__WHAT IS REQUIRED__.
Each line of the listing below must be set down exactly.

....

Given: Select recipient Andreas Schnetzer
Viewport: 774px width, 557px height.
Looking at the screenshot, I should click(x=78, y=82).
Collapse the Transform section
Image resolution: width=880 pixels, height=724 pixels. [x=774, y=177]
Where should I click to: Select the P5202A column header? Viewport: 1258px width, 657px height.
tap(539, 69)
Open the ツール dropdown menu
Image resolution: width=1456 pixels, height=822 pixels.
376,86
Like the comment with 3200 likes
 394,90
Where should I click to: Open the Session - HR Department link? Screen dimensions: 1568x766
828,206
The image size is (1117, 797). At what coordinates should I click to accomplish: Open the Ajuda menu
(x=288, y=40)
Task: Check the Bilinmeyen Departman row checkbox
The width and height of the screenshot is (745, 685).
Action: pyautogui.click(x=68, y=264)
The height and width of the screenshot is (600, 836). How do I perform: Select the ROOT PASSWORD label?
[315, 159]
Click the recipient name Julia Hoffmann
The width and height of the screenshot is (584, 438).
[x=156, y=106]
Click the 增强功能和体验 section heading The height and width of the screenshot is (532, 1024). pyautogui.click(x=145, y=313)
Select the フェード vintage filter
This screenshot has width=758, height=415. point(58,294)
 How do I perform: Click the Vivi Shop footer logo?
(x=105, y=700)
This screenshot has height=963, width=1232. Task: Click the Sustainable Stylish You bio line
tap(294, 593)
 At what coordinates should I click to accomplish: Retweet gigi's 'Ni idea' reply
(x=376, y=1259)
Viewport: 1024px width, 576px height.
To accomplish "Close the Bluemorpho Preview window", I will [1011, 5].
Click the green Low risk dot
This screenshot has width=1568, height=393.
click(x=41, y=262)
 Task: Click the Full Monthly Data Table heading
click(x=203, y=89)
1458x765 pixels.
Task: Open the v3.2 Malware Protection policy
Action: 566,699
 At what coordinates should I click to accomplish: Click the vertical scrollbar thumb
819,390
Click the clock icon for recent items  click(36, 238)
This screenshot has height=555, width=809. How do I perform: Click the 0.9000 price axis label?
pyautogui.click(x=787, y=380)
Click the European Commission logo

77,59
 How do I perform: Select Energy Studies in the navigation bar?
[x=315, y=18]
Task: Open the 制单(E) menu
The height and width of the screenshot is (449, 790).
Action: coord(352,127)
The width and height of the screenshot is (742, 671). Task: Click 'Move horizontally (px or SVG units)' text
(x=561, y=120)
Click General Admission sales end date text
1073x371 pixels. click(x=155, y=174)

....

__OUTPUT FOR THIS EXERCISE__.
Given: Select recipient Andreas Schnetzer
Viewport: 774px width, 557px height.
Looking at the screenshot, I should click(x=78, y=82).
Collapse the Transform section
Image resolution: width=880 pixels, height=724 pixels. [x=774, y=177]
Where should I click to: Select the P5202A column header? Viewport: 1258px width, 657px height.
tap(539, 69)
Open the ツール dropdown menu
Image resolution: width=1456 pixels, height=822 pixels.
376,86
Like the comment with 3200 likes
 394,90
Where should I click to: Open the Session - HR Department link? Screen dimensions: 1568x766
828,206
The image size is (1117, 797). At what coordinates should I click to accomplish: Open the Ajuda menu
(x=288, y=40)
Task: Check the Bilinmeyen Departman row checkbox
The width and height of the screenshot is (745, 685).
Action: pyautogui.click(x=68, y=264)
The height and width of the screenshot is (600, 836). How do I perform: Select the ROOT PASSWORD label?
[315, 159]
Click the recipient name Julia Hoffmann
The width and height of the screenshot is (584, 438).
[x=156, y=106]
Click the 增强功能和体验 section heading The height and width of the screenshot is (532, 1024). pyautogui.click(x=145, y=313)
Select the フェード vintage filter
This screenshot has width=758, height=415. point(58,294)
 How do I perform: Click the Vivi Shop footer logo?
(x=105, y=700)
This screenshot has height=963, width=1232. Task: Click the Sustainable Stylish You bio line
tap(294, 593)
 At what coordinates should I click to accomplish: Retweet gigi's 'Ni idea' reply
(x=376, y=1259)
Viewport: 1024px width, 576px height.
To accomplish "Close the Bluemorpho Preview window", I will [1011, 5].
Click the green Low risk dot
This screenshot has width=1568, height=393.
click(x=41, y=262)
 Task: Click the Full Monthly Data Table heading
click(x=203, y=89)
1458x765 pixels.
Task: Open the v3.2 Malware Protection policy
Action: 566,699
 At what coordinates should I click to accomplish: Click the vertical scrollbar thumb
819,390
Click the clock icon for recent items  click(36, 238)
This screenshot has height=555, width=809. How do I perform: Click the 0.9000 price axis label?
pyautogui.click(x=787, y=380)
Click the European Commission logo

77,59
 How do I perform: Select Energy Studies in the navigation bar?
[x=315, y=18]
Task: Open the 制单(E) menu
The height and width of the screenshot is (449, 790).
Action: coord(352,127)
The width and height of the screenshot is (742, 671). Task: Click 'Move horizontally (px or SVG units)' text
(x=561, y=120)
Click General Admission sales end date text
1073x371 pixels. click(x=155, y=174)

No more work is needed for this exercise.